◆ Material for the task:
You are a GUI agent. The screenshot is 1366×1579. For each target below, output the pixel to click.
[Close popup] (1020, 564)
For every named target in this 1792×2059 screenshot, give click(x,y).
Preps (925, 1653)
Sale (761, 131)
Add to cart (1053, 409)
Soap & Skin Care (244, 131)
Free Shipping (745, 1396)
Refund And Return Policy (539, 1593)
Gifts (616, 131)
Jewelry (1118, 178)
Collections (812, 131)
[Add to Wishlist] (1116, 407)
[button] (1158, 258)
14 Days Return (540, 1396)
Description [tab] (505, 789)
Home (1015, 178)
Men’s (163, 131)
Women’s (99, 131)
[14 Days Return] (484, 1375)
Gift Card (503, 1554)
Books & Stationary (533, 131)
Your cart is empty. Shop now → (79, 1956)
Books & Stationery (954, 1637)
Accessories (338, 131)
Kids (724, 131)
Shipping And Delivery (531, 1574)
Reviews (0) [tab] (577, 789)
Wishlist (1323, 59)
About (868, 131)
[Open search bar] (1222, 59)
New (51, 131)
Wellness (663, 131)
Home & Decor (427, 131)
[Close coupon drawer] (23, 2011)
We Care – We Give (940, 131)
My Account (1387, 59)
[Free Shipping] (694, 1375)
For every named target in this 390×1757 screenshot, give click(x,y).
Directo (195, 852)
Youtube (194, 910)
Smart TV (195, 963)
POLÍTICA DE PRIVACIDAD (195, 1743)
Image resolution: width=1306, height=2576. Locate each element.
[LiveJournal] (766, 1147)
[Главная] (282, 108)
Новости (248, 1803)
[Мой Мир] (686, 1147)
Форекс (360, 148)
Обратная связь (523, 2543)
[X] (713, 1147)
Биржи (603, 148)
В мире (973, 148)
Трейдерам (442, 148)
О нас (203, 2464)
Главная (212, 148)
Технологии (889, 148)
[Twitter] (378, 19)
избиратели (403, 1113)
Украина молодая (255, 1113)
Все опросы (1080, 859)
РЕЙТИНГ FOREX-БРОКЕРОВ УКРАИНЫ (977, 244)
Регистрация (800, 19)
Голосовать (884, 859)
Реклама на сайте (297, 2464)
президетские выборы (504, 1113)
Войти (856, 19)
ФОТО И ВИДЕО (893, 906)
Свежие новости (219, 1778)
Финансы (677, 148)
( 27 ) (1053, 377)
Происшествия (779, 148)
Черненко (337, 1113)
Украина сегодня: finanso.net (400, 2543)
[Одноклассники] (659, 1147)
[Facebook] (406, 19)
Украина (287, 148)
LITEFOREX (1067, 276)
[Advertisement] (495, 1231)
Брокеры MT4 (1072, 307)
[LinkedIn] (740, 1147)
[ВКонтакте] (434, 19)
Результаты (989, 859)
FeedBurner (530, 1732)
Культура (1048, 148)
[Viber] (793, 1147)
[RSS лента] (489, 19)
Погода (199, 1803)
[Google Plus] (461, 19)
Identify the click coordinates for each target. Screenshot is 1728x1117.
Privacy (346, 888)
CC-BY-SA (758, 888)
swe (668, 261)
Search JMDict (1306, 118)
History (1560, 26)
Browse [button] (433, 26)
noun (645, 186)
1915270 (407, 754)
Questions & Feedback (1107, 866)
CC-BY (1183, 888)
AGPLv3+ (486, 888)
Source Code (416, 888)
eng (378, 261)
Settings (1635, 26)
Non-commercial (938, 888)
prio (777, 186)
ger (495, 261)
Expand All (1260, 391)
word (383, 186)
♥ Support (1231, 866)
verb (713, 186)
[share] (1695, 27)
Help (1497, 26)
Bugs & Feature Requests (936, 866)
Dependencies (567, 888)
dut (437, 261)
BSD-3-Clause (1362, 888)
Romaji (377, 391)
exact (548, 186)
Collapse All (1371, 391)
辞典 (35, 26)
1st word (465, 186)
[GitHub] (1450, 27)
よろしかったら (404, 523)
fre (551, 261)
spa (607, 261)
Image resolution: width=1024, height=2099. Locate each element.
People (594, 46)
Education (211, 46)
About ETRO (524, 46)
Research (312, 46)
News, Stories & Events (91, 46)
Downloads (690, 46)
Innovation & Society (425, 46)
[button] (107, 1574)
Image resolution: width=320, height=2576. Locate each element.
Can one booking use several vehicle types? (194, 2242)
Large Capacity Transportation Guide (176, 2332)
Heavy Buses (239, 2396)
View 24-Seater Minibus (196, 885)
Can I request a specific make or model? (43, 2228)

◆ What the exercise asks:
In the entries above, find the line with "swe (668, 261)" and the line with "Can one booking", then restate word for word both of them and every line between, with nothing more.

◆ Exercise solution:
swe (668, 261)
Search JMDict (1306, 118)
History (1560, 26)
Browse [button] (433, 26)
noun (645, 186)
1915270 (407, 754)
Questions & Feedback (1107, 866)
CC-BY (1183, 888)
AGPLv3+ (486, 888)
Source Code (416, 888)
eng (378, 261)
Settings (1635, 26)
Non-commercial (938, 888)
prio (777, 186)
ger (495, 261)
Expand All (1260, 391)
word (383, 186)
♥ Support (1231, 866)
verb (713, 186)
[share] (1695, 27)
Help (1497, 26)
Bugs & Feature Requests (936, 866)
Dependencies (567, 888)
dut (437, 261)
BSD-3-Clause (1362, 888)
Romaji (377, 391)
exact (548, 186)
Collapse All (1371, 391)
辞典 (35, 26)
1st word (465, 186)
[GitHub] (1450, 27)
よろしかったら (404, 523)
fre (551, 261)
spa (607, 261)
Image resolution: width=1024, height=2099. Locate each element.
People (594, 46)
Education (211, 46)
About ETRO (524, 46)
Research (312, 46)
News, Stories & Events (91, 46)
Downloads (690, 46)
Innovation & Society (425, 46)
[button] (107, 1574)
Image resolution: width=320, height=2576. Locate each element.
Can one booking use several vehicle types? (194, 2242)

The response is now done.